--- START ---

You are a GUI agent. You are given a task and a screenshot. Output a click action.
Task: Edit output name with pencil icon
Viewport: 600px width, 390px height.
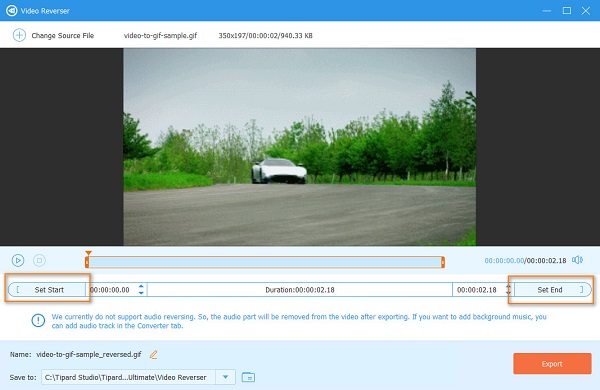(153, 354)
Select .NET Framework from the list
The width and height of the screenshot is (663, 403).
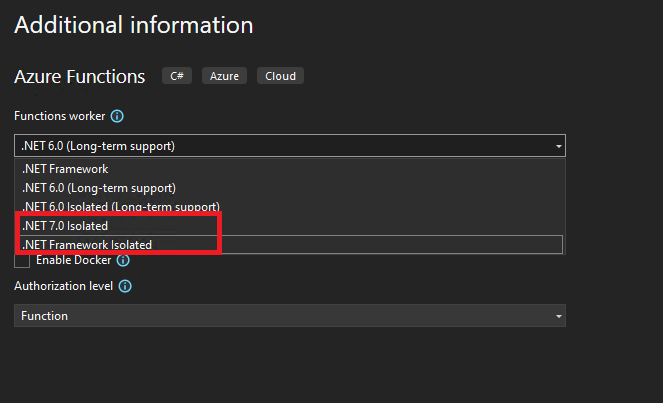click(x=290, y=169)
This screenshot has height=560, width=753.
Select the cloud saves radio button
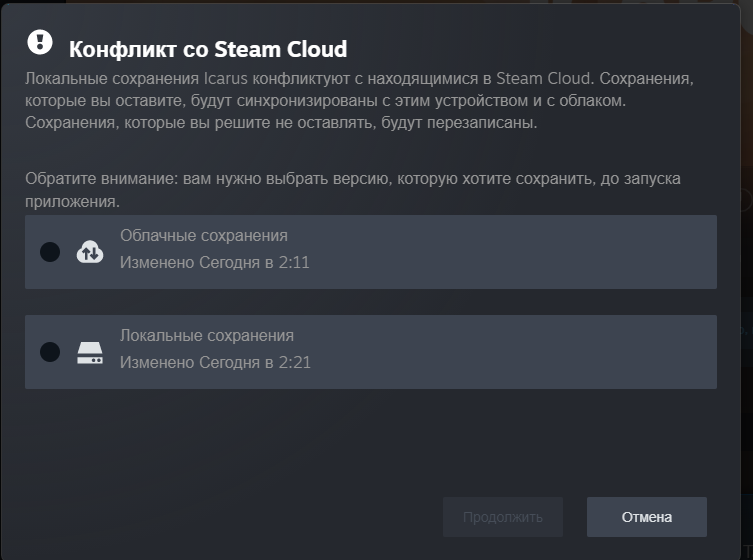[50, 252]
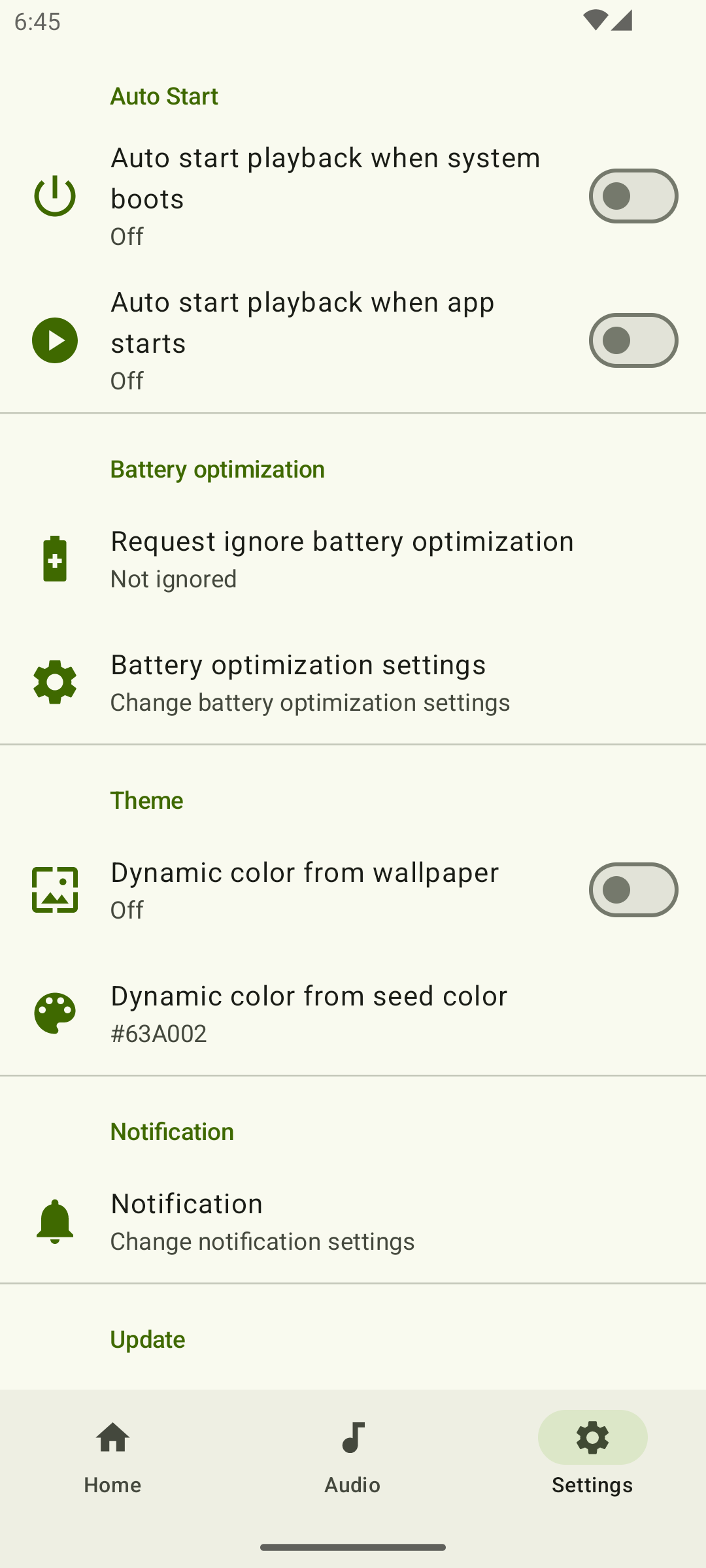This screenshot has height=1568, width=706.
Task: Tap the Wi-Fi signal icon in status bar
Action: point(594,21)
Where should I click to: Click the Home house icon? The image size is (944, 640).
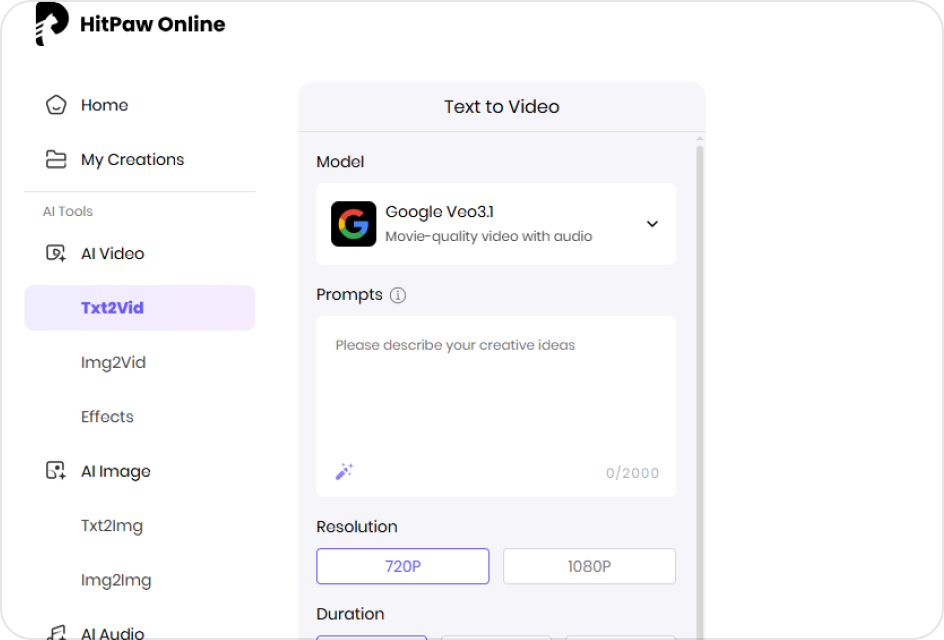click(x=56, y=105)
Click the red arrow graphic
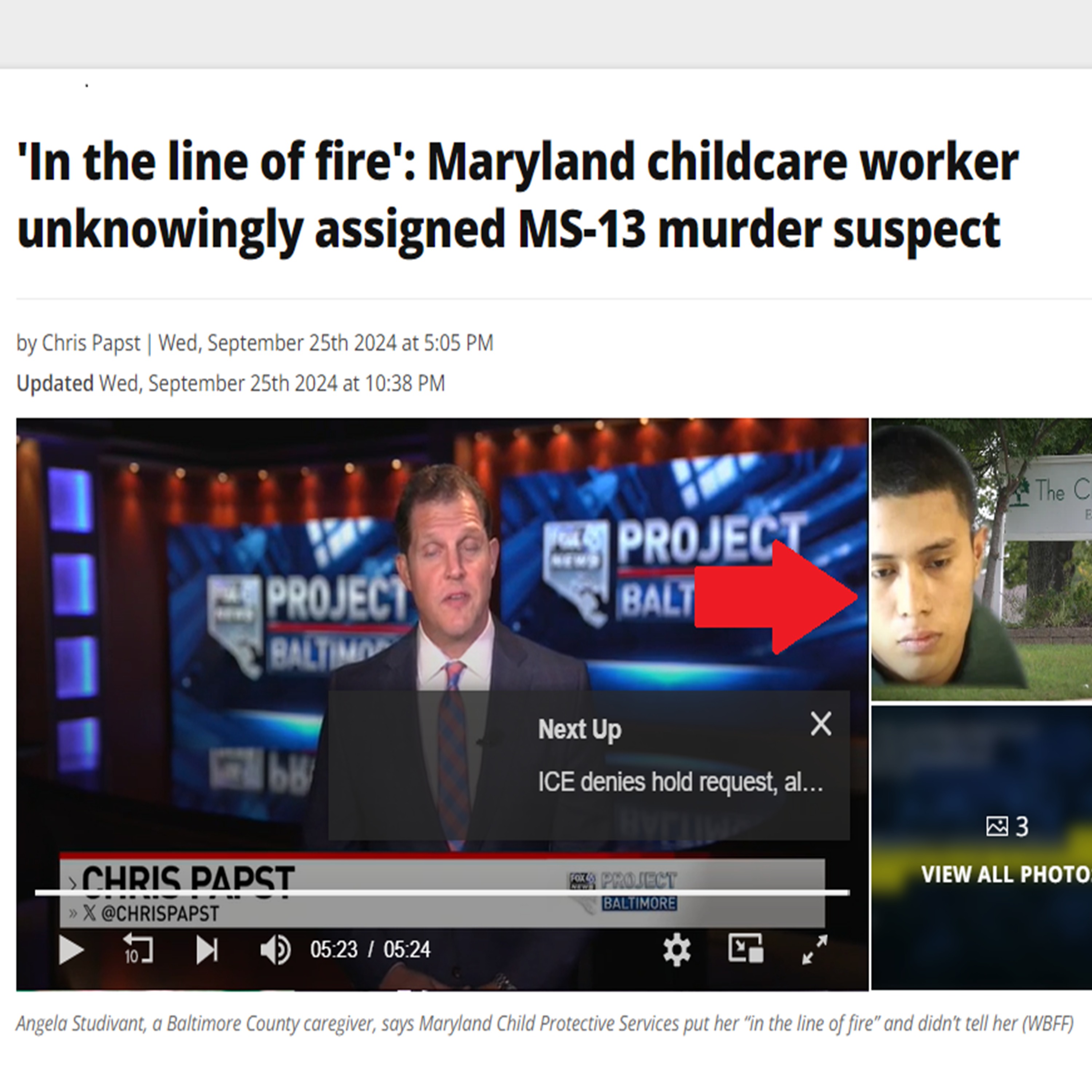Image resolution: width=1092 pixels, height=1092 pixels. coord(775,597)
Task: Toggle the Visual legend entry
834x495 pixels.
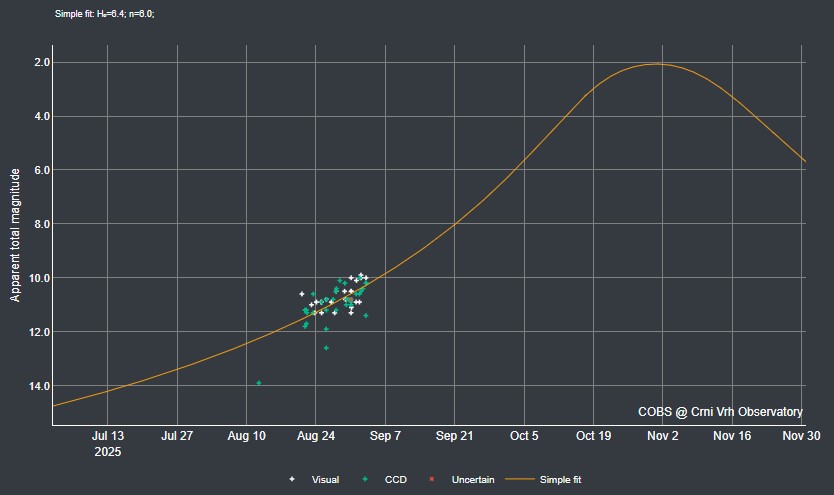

--- END ---

Exercise objective
Please transcribe the entries exactly, omitting the images.

Written reply
You are a GUI agent. You are given a task and a screenshot. Output a click action.
Task: Edit output name with pencil icon
Viewport: 600px width, 390px height.
(153, 354)
Select .NET Framework from the list
The width and height of the screenshot is (663, 403).
click(x=290, y=169)
This screenshot has height=560, width=753.
Select the cloud saves radio button
[50, 252]
This screenshot has height=1568, width=706.
Task: Tap the Wi-Fi signal icon in status bar
Action: point(594,21)
Where should I click to: Click the Home house icon? The image size is (944, 640).
click(x=56, y=105)
Click the red arrow graphic
Image resolution: width=1092 pixels, height=1092 pixels. coord(775,597)
Task: Toggle the Visual legend entry
834x495 pixels.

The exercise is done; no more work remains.